Popular Culture Meets Psychology

Understanding ourselves through pop culture.
Lawrence Rubin, psychologist and counseling professor, is co-author with psychiatrist Mike Brody of Messages: Self Help Through Popular Culture. See full bio

Unpopular Popular Culture- Holocaust Films

Holocaust films are a necessary reminder of unnecessary evil

Who can ever forget the image of the little girl in red in Steven Spielberg's Schindler's List, that precious vital flicker of hope that was brutally and instantly extinguished by the Nazi murder machine in one of the most jarring of all Holocaust films? Or the magnificent bravery of Roberto Benigni in La Vita e Bella (Life is Beautiful), who marched in mocking goosestep to his death, so that his tiny son would never know the true horrific nature of the forces that took his father from him? And what about the the poignant relationship between Bruno, the young son of a concentration camp commandant and Shmuel, a Jewish concentration camp prisoner, that culminated in the boys locking hands as Zyklon gas rained down on them in The Boy in the Striped Pyjamas?

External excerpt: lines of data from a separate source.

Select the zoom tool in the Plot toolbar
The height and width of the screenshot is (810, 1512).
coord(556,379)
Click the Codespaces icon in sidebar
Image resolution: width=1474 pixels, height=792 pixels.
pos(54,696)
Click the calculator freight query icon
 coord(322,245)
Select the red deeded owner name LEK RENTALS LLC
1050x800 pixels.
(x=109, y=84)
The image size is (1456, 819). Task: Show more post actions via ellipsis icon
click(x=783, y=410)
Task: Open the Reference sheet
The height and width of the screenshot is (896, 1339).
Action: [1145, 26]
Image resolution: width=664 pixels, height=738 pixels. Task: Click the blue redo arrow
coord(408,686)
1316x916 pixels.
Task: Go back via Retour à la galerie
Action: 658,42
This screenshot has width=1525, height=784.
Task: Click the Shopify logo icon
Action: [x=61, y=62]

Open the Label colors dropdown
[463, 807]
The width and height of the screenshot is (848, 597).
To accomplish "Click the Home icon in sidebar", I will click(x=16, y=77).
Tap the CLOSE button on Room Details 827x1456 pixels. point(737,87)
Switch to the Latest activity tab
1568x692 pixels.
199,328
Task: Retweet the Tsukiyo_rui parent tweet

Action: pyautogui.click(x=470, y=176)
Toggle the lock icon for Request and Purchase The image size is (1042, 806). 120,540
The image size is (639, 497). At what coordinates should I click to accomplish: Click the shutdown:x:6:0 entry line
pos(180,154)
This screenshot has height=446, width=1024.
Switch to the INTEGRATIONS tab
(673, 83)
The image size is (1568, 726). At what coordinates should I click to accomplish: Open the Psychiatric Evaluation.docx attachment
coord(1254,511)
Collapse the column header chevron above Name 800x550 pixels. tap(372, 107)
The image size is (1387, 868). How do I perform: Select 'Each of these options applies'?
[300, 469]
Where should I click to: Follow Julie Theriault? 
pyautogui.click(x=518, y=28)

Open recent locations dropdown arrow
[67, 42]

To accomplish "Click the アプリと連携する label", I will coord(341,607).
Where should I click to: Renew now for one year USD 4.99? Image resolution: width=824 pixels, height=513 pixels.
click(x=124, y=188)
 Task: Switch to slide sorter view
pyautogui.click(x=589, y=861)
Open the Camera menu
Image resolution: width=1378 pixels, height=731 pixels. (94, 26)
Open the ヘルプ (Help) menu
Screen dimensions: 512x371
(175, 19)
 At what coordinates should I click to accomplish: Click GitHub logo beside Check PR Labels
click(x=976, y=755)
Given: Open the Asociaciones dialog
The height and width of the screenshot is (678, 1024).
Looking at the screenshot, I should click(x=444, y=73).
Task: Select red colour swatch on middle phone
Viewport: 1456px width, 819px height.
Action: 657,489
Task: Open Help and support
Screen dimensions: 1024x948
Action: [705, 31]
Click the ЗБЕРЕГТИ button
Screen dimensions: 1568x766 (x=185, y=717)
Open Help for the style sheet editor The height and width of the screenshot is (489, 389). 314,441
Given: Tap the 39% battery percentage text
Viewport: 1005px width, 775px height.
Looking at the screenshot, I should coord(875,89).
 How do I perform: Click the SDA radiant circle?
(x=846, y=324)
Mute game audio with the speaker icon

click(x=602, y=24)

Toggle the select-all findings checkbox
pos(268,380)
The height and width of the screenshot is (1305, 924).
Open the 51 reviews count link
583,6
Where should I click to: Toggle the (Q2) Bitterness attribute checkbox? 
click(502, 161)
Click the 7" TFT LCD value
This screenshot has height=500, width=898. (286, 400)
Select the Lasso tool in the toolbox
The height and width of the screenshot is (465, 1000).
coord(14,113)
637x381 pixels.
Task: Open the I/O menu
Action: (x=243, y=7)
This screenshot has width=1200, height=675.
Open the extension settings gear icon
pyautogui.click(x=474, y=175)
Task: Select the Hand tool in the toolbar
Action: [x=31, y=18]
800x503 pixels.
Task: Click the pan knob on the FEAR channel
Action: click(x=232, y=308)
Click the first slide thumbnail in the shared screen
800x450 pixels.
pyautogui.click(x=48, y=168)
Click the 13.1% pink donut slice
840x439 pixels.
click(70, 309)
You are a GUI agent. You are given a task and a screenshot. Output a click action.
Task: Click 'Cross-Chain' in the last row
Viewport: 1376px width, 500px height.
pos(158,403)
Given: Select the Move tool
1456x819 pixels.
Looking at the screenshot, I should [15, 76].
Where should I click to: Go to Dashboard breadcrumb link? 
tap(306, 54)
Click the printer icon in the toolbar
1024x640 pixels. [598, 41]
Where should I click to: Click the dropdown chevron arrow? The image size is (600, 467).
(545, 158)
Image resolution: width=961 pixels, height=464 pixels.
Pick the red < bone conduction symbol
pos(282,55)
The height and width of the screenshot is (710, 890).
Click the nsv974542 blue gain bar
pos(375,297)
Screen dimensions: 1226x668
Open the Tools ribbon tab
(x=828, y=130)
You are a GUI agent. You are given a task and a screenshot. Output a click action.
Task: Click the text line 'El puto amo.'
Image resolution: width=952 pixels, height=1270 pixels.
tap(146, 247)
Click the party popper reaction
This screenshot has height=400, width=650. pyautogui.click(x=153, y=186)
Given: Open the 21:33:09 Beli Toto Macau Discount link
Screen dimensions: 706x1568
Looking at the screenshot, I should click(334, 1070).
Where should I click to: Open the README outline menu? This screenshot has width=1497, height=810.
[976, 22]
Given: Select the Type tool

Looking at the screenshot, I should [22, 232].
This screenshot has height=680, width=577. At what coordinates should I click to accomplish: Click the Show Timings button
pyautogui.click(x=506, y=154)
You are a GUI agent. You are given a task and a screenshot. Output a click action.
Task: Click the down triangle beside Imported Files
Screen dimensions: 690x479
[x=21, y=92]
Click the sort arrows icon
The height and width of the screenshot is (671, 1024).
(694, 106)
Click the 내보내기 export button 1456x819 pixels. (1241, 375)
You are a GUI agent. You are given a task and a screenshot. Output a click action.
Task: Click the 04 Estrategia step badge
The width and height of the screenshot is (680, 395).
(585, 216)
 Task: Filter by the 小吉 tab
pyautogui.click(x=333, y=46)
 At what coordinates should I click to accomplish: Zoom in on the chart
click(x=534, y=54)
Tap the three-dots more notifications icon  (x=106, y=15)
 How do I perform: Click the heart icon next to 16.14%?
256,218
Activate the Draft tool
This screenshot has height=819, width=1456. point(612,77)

These are just a few of the movies of the Holocaust that have driven us weeping to our knees. And there are so many other depictions of that dark era that have moved us from pain (Shoah, The Diary of Anne Frank, Judgement at Nuremburg), to anger (The Boys from Brazil, Marathon Man) to laughter (The Producers, the Great Dictator) and to hope (Exodus, Paper Clips).  We flock to movies such as these for reasons that are perhaps too numerous to mention.

Psychology has no doubt offered important wisdom for understanding the reasons for and effects of the Holocaust. At my university, I have reflected on the potentialities, both good and bad, of the human personality, group-think, obedience and identification with the aggressor in the context of  my 'Loss and Healing'  classes, and have taken students, both undergraduate and graduate, to the Holocaust memorial in Miami Beach, Florida.

But perhaps it was the philosopher Aristotle who was most enlightening when, in his Poetics, he described the core elements and appeal of dramatic tragedy.  He specualted that people are driven to watch tragedy on stage in order to purge feelings of pity and fear that life (and its dramatic stage depiction) elicits; but also because through this purging or 'katharsis' as he called it, we derive a certain pleasure from the collective relief we experience as we depart the theater and say "I am so glad it was not me.

Holocaust movies, as painful as they can be, and perhaps as financially motivated and emotionally exploitative as they sometimes seem to be, are what popular culture is all about.  They are about our ability to translate our deepest shame, horror, evil and inhumanity into these magnificent memorials and testimonials to our deepest and most profound courage, strength, resilience and humanity.  

This particular posting was motivated by watching Paper Clips and The Boy in the Striped Pyjamas with my wife and eleven year old daughter, whose questions about evil and inhumanity were as profound as the messages in the movies.  It also corresponds to our annual pilgrimage to the mountains of North Carolina, where in the quaint college town of Boone, Appalachian State University sponsors its annual Holocaust Remembrance events.  This year will also be the first that our friend, and Holocaust survivor Morris Rosenblat is no longer with us.  It is, for us, as it remains for many around the world, a time for remembrance of all of the worst and all of the best that is around and within us.

And to a degree, we have popular culture to thank for it.  We have ourselves to thank for it.